If you want to be a key part of establishing and growing a large, global cloud consulting organization, then this opportunity may be for you. Teradata Corporation is a leader in delivering high power analytics to companies driving improved results and transformational capabilities. Our corporate security team is at the heart of ensuring we deliver our analytics solutions to our customer’s analytic ecosystem wherever they deploy our technology (on premises, managed cloud or public cloud). We are actively driving toward next generation service capabilities building on our already best in class services and consultants. We are helping customers determine how to maximize the opportunities enabled by cloud and how to successfully navigate towards the cloud mandates that many of our large, global customers have in place.

The Principle of Information Security Investigations and Response will leverage broad technical knowledge of the security practices and experience in managing enterprise investigations. This is a global role with overall responsibility for Incident Operations Orchestration, Investigations and Response, and working closely with partners across the organization to ensure proper procedures and being used to comply with Federal Rules of Civil Procedure. This role requires deep technical expertise and experience managing these security disciplines.

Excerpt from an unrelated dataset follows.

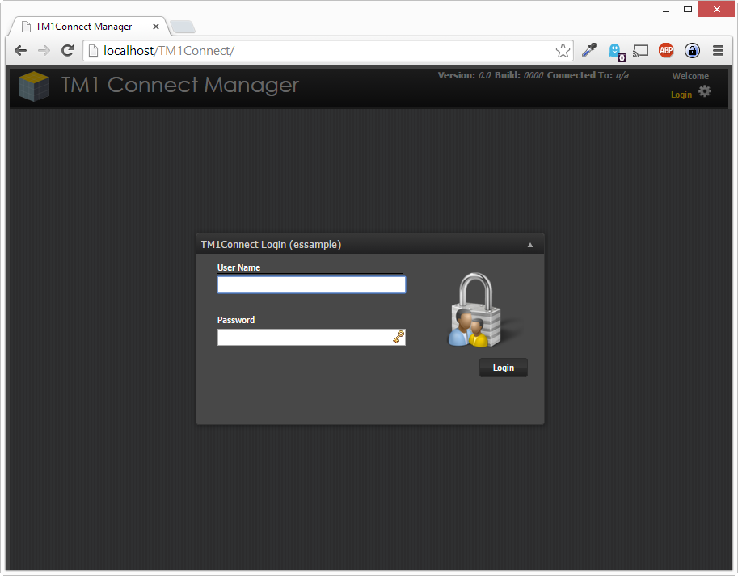Go back using the browser back arrow
The width and height of the screenshot is (738, 576).
(x=21, y=51)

This position will work with the technical teams to create technology requirements to manage implementation of orchestration and incident management technologies. Implement and operationalize those technologies in provide intelligent automated responses to typical attacks and process to properly escalate and investigate more sophisticated attacks. Responsible for Investigations, Incident Response, and Threat & Malware Analysis.

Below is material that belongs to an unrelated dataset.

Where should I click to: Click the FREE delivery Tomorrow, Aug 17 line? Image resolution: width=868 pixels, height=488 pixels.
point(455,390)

The ideal candidate will have experience managing incidents across wide scale enterprises with different geo locations, laws and cultures. Have a proven track record of creating an agile incident response plan that can easily adjust to different situations, establish and train the incident response team, create response scenario procedures for different types of attacks and lead the team through desk top training. In the event of an actual event the effectiveness of the leader will be determined by how well the cross-team functions, uses the procedures and training created, and the outcome of the investigation. As a key member of the security leadership team flexibility and broad knowledge of security processes, along with strong communication and collaboration skills will result in a successful candidate.

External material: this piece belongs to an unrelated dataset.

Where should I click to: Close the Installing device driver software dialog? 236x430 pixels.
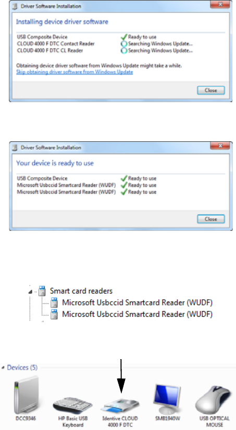coord(211,90)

Key Areas of Responsibility

Provide hands-on expertise over the following areas of information security:

Operations Orchestration

  • Implement technologies to analyze diverse sources of threat intelligence and alerts

  • Implement processes and procedures to correlate the disparate sources of information into a single view of the situation

  • Determine if an actual attack of false positive

  • Use automation to react to typical attacks

  • Create alerts for attacks that cannot be handled through automation

  • Document each attack and disposition

Investigations and Response

  • Experience in information security incident response and operational management

  • Working knowledge of Federal Rules of Civil Procedure

  • Analyze and report cyber threats as well as assist in deterring, identifying, monitoring, investigating and analyzing computer network intrusions

  • Develop and maintain incident response plan & scenarios

  • Lead incident response team

  • Provide training for incident response team

  • Test incident response capabilities

  • Additional duties include providing intrusion support to high technology investigations in the form of computer evidence seizure, computer forensic analysis, data recovery, and network assessments.


  • BS degree in related field preferred. Equivalent experience/certification acceptable.

  • 7+ years of demonstrated technical knowledge in information security, security operations and investigations

  • Industry certifications such as CISSP, CCSP,CEH, PMP, GCIH, GSEC

  • Experience managing outsourced security operations

  • Proven track record of security leadership in investigations and identity management

  • Excellent analytical, troubleshooting & interpersonal skills

  • Strong verbal and written communication skills

  • Self-motivated and able to work independently

  • Effective communication skills to translate technical risks and exposures to a business perspective - formal reports and/or presentations

  • Requires the ability to travel international (15% - 30%) and the ability to work within a 24x7 environment.